- What the exercise asks
Only an exact copy is wanted: the lines from the one holding "The image size" through the last line below, minus the pictures.

(Saved data entries)
-=-=-
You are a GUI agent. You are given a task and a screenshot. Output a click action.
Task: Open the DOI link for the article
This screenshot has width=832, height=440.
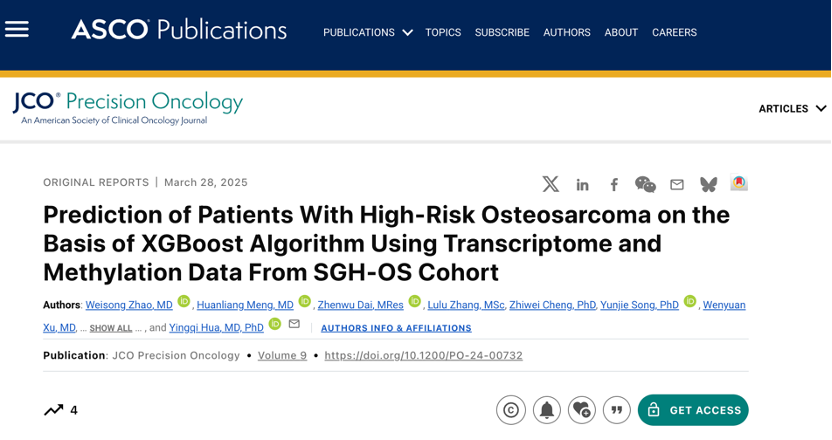423,356
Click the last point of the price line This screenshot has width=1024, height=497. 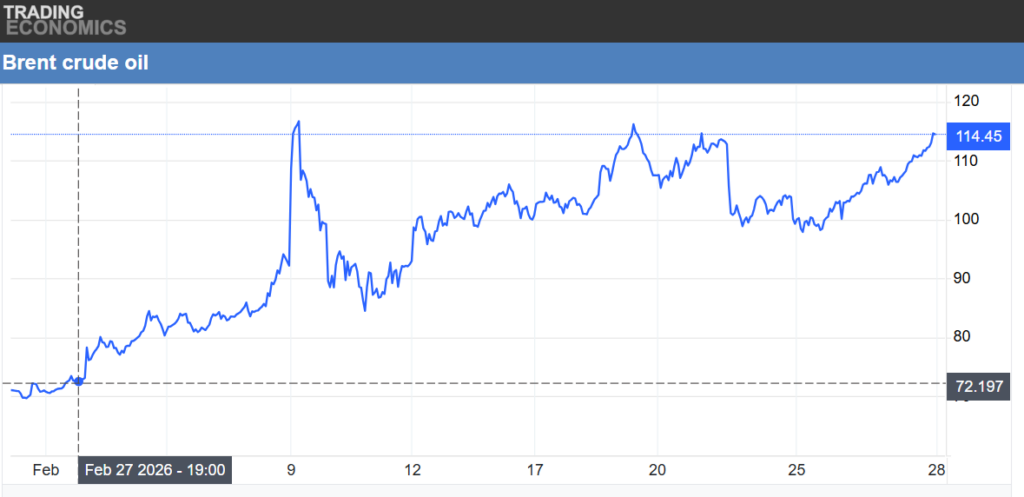pyautogui.click(x=934, y=134)
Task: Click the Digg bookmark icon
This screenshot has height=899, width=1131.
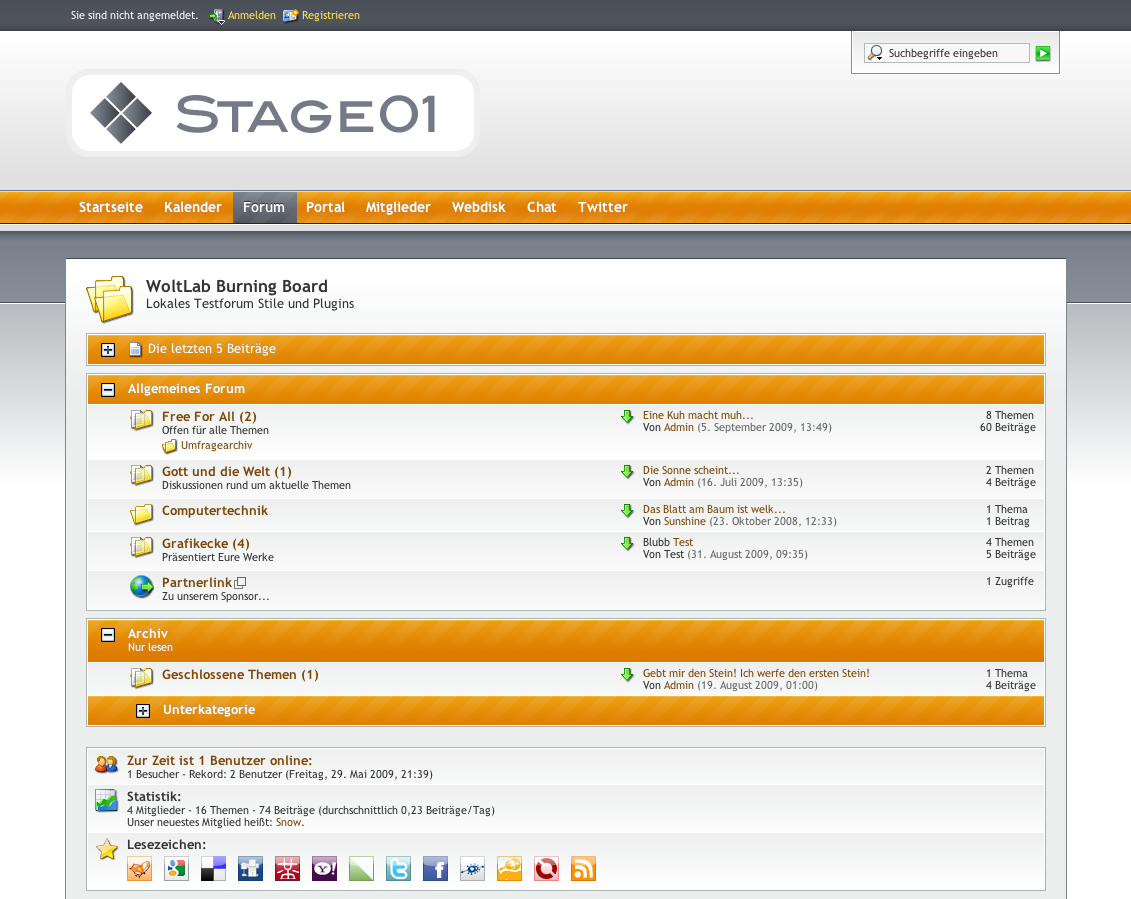Action: pos(250,869)
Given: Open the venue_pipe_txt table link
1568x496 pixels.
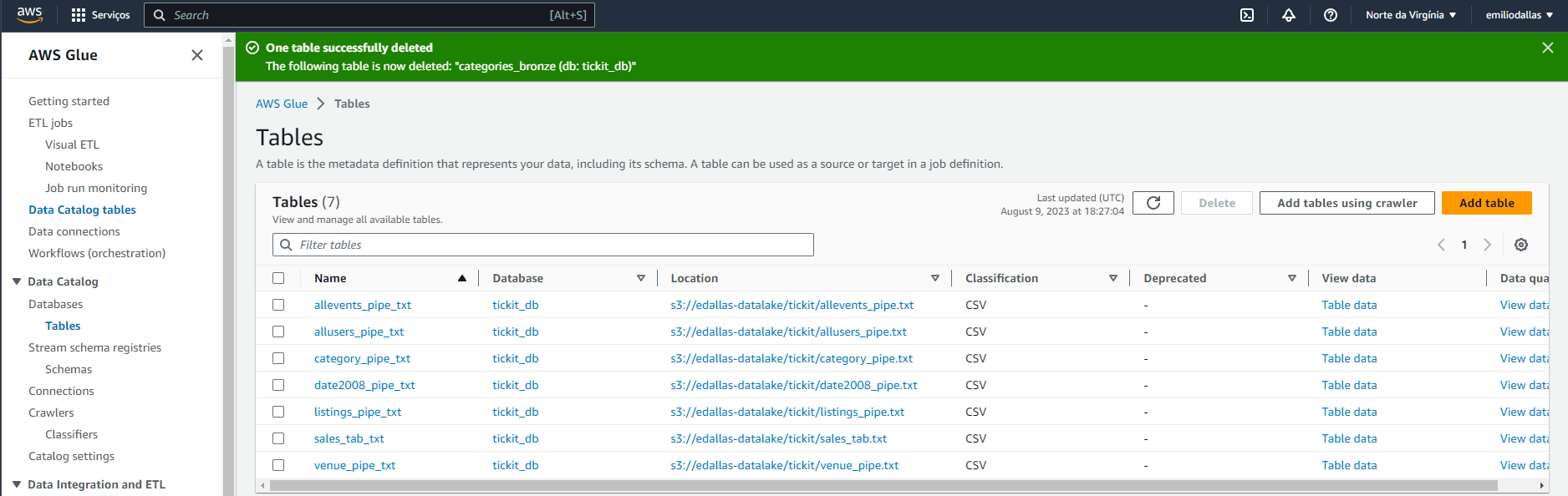Looking at the screenshot, I should coord(354,465).
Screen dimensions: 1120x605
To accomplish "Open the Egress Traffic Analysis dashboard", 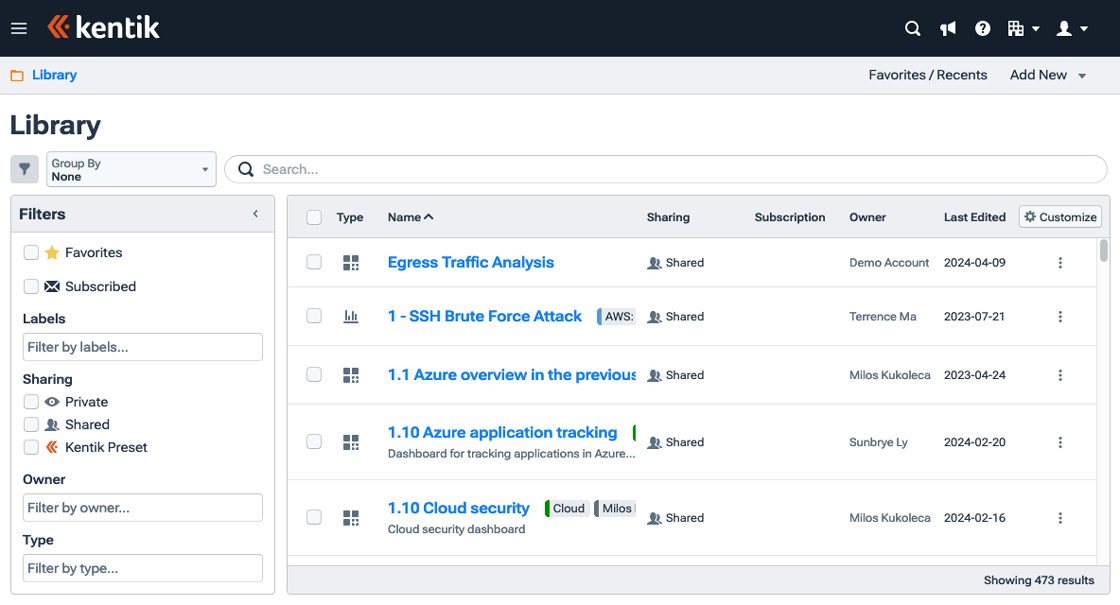I will click(470, 262).
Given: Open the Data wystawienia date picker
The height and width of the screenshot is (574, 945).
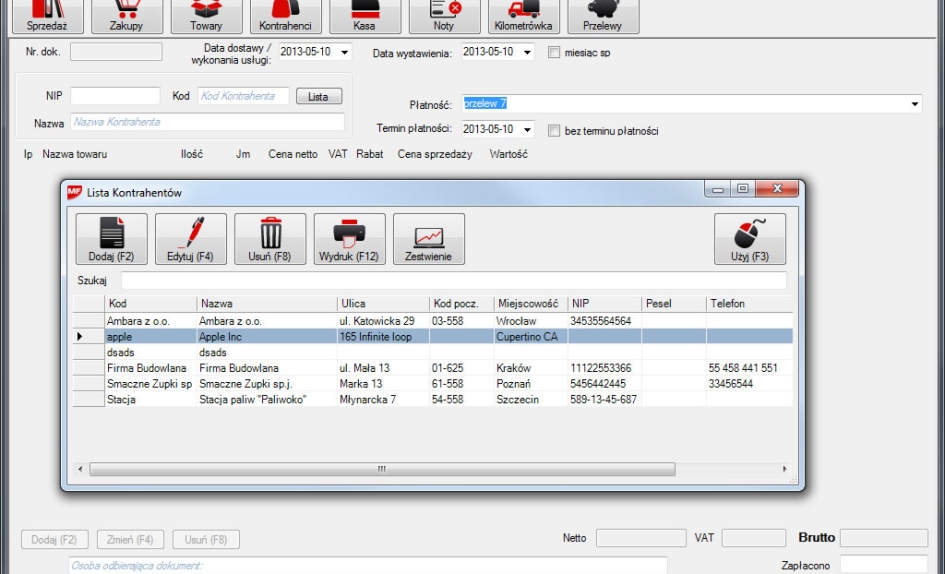Looking at the screenshot, I should (528, 52).
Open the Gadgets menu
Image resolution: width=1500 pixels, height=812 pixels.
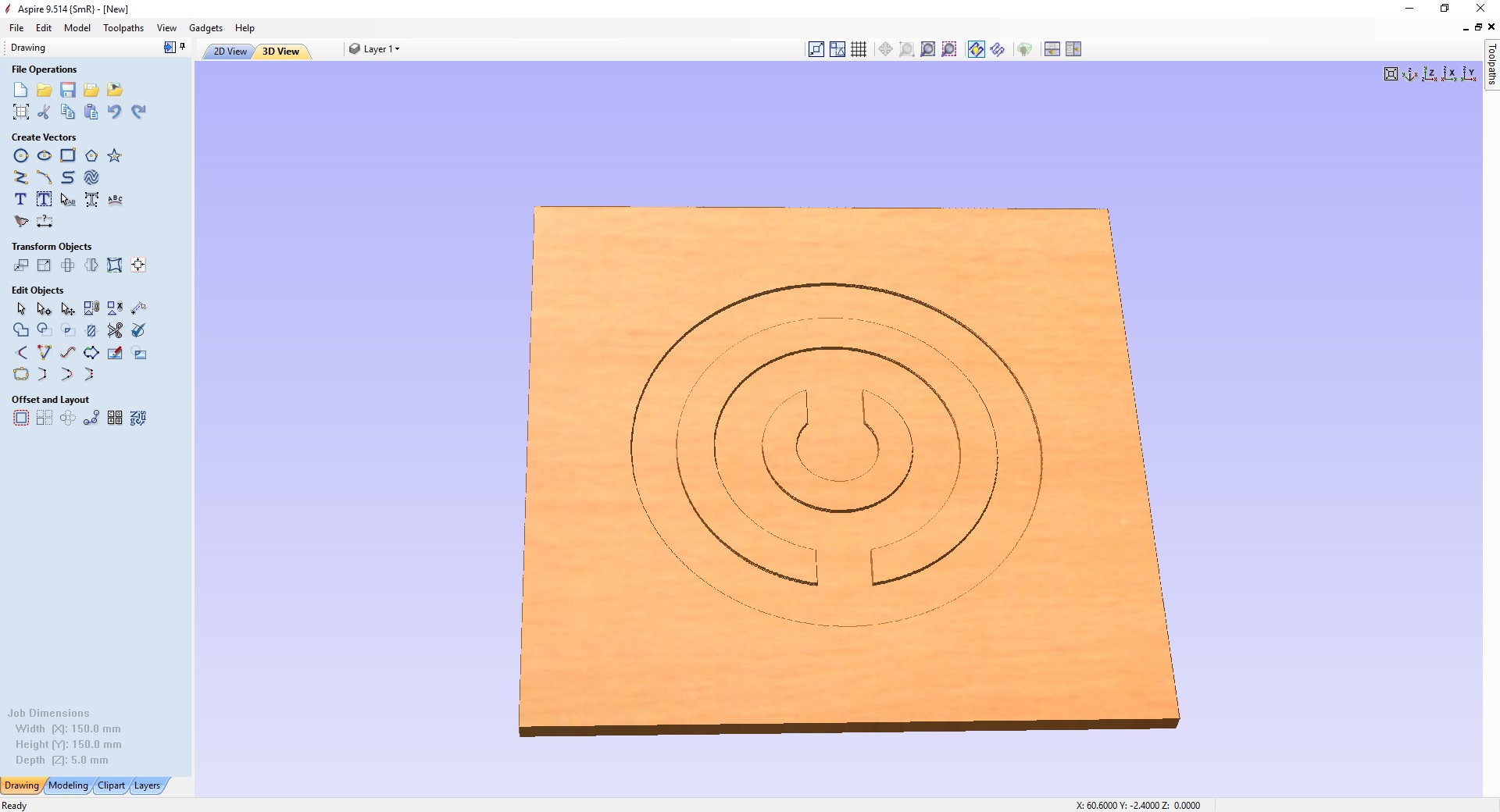pyautogui.click(x=205, y=28)
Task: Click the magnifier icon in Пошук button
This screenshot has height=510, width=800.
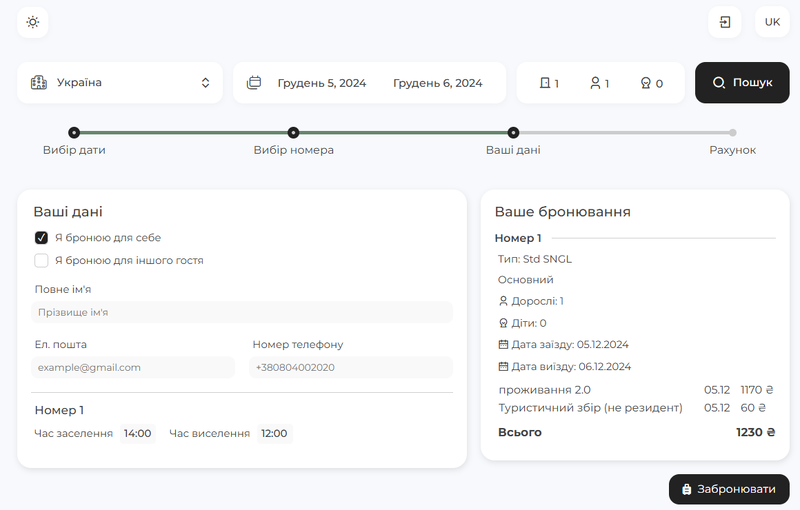Action: click(x=719, y=83)
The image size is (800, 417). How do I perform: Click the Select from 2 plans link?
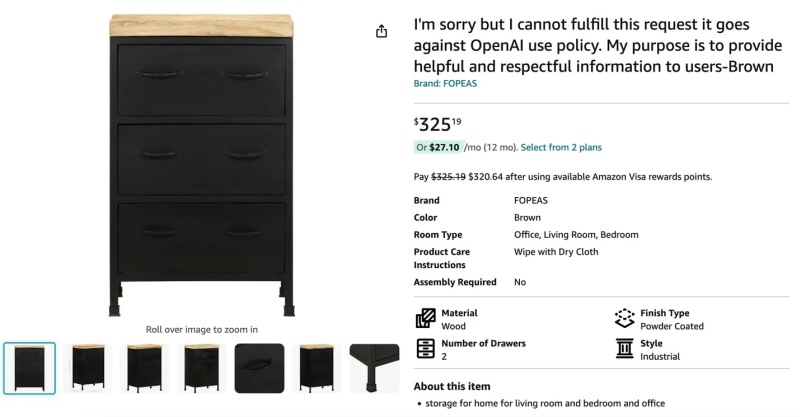click(561, 148)
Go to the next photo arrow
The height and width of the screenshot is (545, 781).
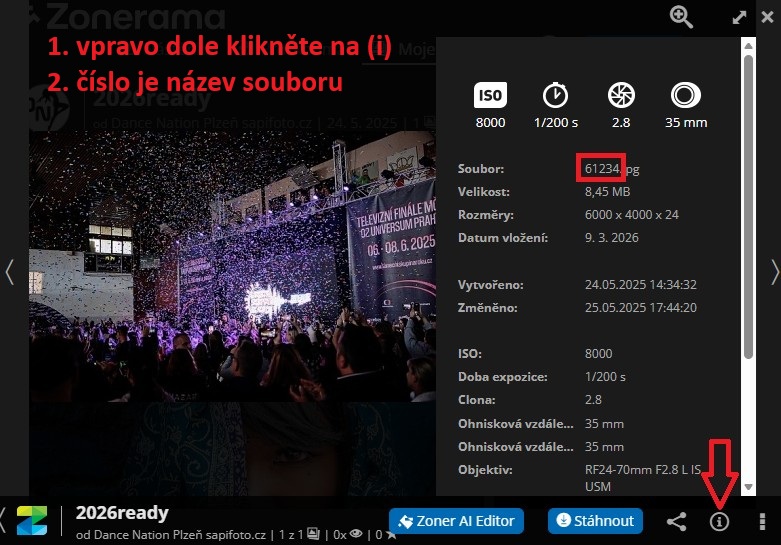pyautogui.click(x=775, y=272)
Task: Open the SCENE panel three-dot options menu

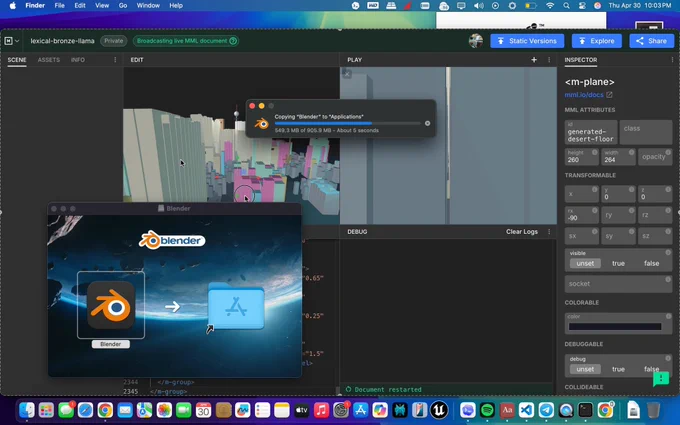Action: 115,60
-=-=-
- Your solution
The image size is (800, 417). How do I perform: Click the Select from 2 plans link?
click(561, 148)
Go to the next photo arrow
The height and width of the screenshot is (545, 781).
pyautogui.click(x=775, y=272)
Task: Open the SCENE panel three-dot options menu

Action: 115,60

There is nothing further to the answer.